Those numbers proved unfortunate in an election year – “Kamala is for they/them, President Trump is for you,” announced one of Trump’s most effective campaign ads, which ran more than 30,000 times in the seven swing states, all of which Trump won last November. But nevertheless, the left persisted. In the digital age, listing pronouns – whether binary or nonbinary – became a modish and patronizing signifier indicating that one was positively disposed towards “inclusivity,” with the presumption that maximal inclusivity is inherently good while any degree of opposition to inclusivity – and therefore any objection to subjectively employed pronouns – is fundamentally bad. Arrogating virtue to the practice made it easy for any individual, however marginalized or limited, to claim a place among the progressive in-crowd, the enlightened elite, the empathetic, the compassionate, the accepting, the morally superior, or whatever other purportedly superordinate category promised praise, recognition, esteem, advancement, or worthy belonging on “the right side of history.”

Listing and using subjectively determined pronouns quickly metastasized throughout the Anglosphere – and made tentative inroads in other cultures – across social media, education, government, corporate suites, and elsewhere, often becoming a mandatory practice. Deviating from it evolved from mere insensitivity to the proscribed sin of “misgendering” people to a deviant act requiring ritualized expulsion from the community. Even modifying gendered pronouns as “preferred” became taboo since it offensively suggested that an element of “choice,” rather than existential certainty, might be involved in determining one’s gender identity.

• • •

# Exercise prompt
In the passage on pronouns, rewrite the stretch from "Listing and using" through "one’s gender identity." with "taboo" changed to "off-limits".

• • •

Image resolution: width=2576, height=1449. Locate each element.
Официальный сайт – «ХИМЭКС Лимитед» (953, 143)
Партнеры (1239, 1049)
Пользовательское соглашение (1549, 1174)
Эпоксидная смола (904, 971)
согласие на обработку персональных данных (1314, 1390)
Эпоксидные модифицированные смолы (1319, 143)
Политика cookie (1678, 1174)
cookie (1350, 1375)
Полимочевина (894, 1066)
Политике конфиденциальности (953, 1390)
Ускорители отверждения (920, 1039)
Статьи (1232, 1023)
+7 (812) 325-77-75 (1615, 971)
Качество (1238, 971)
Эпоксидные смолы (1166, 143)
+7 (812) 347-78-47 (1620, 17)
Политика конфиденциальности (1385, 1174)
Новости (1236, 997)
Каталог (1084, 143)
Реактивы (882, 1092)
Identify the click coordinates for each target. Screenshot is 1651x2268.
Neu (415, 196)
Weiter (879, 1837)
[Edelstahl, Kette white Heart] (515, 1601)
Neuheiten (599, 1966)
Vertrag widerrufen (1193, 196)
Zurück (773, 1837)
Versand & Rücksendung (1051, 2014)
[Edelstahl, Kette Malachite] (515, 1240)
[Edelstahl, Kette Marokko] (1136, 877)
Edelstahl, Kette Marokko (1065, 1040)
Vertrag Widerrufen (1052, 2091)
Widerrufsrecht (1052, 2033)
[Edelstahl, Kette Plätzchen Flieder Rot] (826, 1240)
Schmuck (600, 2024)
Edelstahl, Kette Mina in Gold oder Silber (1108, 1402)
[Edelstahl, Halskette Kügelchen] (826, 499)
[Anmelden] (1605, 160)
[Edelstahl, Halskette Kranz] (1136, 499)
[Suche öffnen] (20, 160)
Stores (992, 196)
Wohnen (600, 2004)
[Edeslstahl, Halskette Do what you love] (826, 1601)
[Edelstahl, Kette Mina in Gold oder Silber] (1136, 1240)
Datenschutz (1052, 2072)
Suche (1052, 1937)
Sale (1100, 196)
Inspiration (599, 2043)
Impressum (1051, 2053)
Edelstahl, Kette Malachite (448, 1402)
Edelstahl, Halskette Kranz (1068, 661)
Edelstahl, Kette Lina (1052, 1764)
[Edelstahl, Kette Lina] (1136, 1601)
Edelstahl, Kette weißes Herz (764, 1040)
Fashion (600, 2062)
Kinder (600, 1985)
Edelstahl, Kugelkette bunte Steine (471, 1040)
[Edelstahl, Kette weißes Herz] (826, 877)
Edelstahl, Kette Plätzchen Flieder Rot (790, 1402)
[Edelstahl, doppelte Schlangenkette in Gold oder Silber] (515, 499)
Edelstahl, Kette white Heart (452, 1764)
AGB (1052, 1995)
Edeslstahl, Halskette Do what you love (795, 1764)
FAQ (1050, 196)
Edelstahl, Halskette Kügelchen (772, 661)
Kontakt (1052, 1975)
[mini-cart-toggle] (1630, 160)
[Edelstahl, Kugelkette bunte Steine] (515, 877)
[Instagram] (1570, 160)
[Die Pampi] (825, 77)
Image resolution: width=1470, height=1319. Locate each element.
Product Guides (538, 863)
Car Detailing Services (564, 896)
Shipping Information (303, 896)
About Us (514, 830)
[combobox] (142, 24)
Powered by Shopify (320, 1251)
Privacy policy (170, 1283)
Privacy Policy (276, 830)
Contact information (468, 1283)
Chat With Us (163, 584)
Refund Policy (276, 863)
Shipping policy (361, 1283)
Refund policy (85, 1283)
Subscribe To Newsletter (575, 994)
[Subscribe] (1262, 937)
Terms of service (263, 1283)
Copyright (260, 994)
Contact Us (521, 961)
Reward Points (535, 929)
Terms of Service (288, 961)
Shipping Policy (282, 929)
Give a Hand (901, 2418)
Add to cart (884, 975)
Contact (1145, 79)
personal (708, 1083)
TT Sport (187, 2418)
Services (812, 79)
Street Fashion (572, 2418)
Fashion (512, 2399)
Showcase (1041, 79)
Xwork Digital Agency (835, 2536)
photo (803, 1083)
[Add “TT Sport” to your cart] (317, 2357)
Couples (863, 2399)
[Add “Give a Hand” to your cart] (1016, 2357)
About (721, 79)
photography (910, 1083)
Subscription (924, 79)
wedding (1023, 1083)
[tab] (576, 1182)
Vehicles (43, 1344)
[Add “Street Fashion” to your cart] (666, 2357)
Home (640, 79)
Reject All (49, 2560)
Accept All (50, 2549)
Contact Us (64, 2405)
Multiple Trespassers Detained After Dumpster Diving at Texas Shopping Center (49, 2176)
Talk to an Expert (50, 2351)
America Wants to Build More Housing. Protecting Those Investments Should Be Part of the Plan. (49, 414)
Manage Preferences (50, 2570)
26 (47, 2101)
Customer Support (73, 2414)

• • •

# Solution to this problem
Listing and using subjectively determined pronouns quickly metastasized throughout the Anglosphere – and made tentative inroads in other cultures – across social media, education, government, corporate suites, and elsewhere, often becoming a mandatory practice. Deviating from it evolved from mere insensitivity to the proscribed sin of “misgendering” people to a deviant act requiring ritualized expulsion from the community. Even modifying gendered pronouns as “preferred” became off-limits since it offensively suggested that an element of “choice,” rather than existential certainty, might be involved in determining one’s gender identity.